- EXERCISE DATA:
----

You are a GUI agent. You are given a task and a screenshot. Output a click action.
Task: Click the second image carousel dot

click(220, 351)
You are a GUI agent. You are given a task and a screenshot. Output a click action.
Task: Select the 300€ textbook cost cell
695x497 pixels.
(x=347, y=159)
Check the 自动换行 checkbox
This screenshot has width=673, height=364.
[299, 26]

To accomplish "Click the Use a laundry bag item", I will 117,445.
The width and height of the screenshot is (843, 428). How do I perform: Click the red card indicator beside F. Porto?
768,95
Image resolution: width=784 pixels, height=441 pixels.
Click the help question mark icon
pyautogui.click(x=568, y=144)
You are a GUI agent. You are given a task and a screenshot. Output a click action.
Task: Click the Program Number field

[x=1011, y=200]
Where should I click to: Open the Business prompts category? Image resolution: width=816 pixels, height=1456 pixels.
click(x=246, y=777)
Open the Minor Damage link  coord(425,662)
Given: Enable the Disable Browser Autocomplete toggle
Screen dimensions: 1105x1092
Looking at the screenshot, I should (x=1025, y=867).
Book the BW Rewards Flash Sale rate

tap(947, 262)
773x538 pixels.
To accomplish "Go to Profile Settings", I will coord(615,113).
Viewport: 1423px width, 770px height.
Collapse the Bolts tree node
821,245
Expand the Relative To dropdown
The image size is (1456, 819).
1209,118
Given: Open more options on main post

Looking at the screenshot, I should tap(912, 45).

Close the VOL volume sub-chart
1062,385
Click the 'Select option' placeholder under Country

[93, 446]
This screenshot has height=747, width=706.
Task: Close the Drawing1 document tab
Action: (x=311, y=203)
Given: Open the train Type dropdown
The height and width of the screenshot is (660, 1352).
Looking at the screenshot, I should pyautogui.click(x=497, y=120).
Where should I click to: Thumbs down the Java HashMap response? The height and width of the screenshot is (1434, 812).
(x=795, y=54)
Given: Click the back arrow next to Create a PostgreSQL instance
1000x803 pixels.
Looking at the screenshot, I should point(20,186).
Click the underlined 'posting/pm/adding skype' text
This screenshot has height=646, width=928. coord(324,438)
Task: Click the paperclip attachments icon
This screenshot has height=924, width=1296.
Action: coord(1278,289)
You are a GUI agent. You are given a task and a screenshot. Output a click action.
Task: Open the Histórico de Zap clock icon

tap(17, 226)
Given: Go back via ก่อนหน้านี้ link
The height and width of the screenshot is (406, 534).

----

- EXERCISE DIRECTIONS:
Check each line of the records above for "accomplish", and copy those that have it.

- RESPONSE:
To accomplish "Click the Use a laundry bag item", I will 117,445.
To accomplish "Go to Profile Settings", I will coord(615,113).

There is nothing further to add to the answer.